** Start Material supplied **

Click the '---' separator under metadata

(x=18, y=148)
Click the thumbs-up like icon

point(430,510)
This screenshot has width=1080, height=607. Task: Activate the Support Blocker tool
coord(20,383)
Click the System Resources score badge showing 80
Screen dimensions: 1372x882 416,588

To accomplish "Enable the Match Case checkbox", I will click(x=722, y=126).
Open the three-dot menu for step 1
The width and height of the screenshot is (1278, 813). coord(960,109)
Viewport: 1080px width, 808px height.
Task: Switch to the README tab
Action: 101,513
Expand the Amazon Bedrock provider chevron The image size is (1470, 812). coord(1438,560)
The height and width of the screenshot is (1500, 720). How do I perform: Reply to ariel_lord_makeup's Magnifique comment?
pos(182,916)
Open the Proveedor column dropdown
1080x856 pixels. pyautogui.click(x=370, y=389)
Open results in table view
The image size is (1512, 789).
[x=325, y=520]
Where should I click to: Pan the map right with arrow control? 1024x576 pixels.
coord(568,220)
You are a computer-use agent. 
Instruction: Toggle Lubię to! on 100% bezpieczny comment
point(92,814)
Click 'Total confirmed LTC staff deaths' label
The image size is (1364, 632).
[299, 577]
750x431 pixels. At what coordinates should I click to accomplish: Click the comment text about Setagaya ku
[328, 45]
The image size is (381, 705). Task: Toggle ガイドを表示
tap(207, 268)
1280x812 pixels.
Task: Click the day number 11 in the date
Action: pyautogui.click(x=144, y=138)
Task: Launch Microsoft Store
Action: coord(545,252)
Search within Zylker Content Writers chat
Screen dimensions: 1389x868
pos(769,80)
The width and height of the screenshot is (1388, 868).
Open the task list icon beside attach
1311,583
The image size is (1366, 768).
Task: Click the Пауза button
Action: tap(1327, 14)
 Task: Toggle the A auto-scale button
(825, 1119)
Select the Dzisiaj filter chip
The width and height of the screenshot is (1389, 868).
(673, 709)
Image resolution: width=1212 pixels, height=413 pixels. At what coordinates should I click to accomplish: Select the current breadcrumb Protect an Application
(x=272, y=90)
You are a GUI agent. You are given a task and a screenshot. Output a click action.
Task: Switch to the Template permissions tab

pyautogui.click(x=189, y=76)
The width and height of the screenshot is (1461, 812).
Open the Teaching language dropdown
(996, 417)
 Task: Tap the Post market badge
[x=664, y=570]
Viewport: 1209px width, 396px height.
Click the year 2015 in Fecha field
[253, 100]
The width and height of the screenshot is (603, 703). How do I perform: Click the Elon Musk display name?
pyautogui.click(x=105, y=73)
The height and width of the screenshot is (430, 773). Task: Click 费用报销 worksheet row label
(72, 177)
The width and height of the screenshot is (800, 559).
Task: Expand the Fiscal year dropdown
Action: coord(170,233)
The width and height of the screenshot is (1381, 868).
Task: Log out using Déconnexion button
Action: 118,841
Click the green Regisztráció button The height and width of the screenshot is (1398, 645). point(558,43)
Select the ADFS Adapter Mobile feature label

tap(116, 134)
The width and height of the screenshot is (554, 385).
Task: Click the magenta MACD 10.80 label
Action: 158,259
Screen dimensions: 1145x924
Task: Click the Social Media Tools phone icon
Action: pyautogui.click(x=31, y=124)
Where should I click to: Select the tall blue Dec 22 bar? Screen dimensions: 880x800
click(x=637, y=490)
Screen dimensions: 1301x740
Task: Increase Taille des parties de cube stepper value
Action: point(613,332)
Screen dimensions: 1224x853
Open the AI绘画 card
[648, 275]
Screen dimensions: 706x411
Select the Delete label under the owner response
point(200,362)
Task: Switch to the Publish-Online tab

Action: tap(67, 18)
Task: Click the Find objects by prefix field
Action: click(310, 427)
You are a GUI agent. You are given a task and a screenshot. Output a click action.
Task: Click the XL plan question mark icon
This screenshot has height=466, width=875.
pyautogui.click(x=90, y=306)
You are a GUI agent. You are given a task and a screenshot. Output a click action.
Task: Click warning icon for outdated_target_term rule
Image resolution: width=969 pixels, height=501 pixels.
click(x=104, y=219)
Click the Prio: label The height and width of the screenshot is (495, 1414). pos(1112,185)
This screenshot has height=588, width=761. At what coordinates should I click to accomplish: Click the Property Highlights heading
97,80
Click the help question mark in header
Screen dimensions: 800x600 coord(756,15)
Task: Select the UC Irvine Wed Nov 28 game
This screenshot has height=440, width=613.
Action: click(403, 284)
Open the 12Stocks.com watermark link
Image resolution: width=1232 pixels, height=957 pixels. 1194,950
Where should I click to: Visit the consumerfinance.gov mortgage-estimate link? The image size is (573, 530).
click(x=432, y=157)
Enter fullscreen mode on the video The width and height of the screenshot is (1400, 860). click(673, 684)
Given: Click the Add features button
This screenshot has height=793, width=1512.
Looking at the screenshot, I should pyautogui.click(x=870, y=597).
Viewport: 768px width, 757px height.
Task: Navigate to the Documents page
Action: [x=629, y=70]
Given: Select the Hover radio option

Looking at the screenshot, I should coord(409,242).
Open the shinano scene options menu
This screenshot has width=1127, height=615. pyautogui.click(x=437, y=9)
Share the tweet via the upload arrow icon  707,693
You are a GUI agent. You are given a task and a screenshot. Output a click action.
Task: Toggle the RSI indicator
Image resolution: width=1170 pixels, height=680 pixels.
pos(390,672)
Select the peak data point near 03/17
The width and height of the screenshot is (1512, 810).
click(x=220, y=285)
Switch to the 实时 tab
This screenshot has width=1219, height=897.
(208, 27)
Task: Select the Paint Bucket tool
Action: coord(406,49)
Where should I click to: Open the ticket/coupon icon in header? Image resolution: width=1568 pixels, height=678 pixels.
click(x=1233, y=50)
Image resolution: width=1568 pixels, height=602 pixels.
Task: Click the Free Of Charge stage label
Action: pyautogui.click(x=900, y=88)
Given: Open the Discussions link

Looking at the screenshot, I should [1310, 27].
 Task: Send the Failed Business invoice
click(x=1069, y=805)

** End Material supplied **

__Given instruction__:
Shift every coordinate in the answers by -121 and write the items out again with their requests, starting at the very first line and ending at the line containing "coord(20,383)", both included.

__Solution for this problem__:
Click the '---' separator under metadata

(x=-103, y=27)
Click the thumbs-up like icon

point(309,389)
This screenshot has width=1080, height=607. Task: Activate the Support Blocker tool
coord(-101,262)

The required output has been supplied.